Михаил Александрович Новоселов, строгий ревнитель чистоты Православия, в разговоре с отцом Иосифом Фуделем однажды выразил сомнение в церковной ценности трудов Флоренского.
— Как вы можете так говорить! Отец Павел открыл нам Церковь, — возразил семнадцатилетний Сергей.
Седой и длиннобородый «Авва», как полушутя называли Новоселова друзья, посмотрел на юношу с удивлением, сменившимся смущенной улыбкой; наконец, на его лице отразилось и явное одобрение: «Точно он только и ждал этого моего молодого протеста»[79], —вспоминал Сергей Фудель полвека спустя.
Общение Сергея с Флоренским продолжалось и после смерти отца Иосифа. Летом 1918 года Сергей Фудель принимал деятельное участие в организации курса лекций отца Павла о философии культа в переполненных аудиториях гимназии на Остоженке, слушал его беседы в московских храмах, в 1921 году посещал его лекции в возобновившей ненадолго свою деятельность и кочующей с места на место Московской духовной академии. Флоренский с терпеливым смирением выслушивал и комментировал литературные проекты своего молодого друга.

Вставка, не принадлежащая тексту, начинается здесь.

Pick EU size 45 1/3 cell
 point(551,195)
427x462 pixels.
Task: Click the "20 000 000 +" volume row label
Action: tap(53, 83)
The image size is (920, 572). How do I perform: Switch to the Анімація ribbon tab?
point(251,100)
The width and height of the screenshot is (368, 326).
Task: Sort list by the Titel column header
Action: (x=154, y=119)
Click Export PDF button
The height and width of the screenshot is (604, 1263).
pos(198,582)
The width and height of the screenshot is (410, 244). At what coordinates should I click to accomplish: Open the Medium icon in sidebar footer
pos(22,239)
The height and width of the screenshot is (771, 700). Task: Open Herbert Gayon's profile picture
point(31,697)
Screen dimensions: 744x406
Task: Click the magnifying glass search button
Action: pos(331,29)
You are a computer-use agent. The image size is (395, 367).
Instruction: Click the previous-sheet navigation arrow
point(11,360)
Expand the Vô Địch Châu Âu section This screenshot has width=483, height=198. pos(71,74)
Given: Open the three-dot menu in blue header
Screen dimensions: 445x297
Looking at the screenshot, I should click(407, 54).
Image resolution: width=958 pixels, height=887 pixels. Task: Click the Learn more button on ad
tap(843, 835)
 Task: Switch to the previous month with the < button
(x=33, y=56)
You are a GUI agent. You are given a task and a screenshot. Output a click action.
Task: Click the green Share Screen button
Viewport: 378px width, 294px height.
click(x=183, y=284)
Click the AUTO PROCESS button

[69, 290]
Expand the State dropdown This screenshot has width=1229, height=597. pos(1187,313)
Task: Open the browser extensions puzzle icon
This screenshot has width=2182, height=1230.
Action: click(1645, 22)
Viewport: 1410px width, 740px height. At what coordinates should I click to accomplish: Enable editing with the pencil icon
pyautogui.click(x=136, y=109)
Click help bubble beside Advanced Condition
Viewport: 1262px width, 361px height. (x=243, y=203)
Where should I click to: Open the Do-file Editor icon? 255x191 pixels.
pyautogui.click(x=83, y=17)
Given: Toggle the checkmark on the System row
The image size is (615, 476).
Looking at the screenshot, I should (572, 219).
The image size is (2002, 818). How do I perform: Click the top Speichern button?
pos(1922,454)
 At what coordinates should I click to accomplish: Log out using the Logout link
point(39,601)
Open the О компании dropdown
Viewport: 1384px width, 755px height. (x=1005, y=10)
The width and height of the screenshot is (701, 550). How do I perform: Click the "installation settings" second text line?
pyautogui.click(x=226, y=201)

Их разлучил арест Сергея. Тем временем побывал в заключении и отец Павел. После долгого перерыва последний раз на земле они увиделись в начале 30–х годов. Флоренский стоял уже далеко от активного участия в церковной жизни и погрузился в инженерную работу; в момент встречи он был занят способами электрозапайки консервных банок. Разговор, однако, шел именно о Церкви, о захлестывающей ее стихии мира сего, о бессилии догматической веры, не обретающей воплощения в жизни.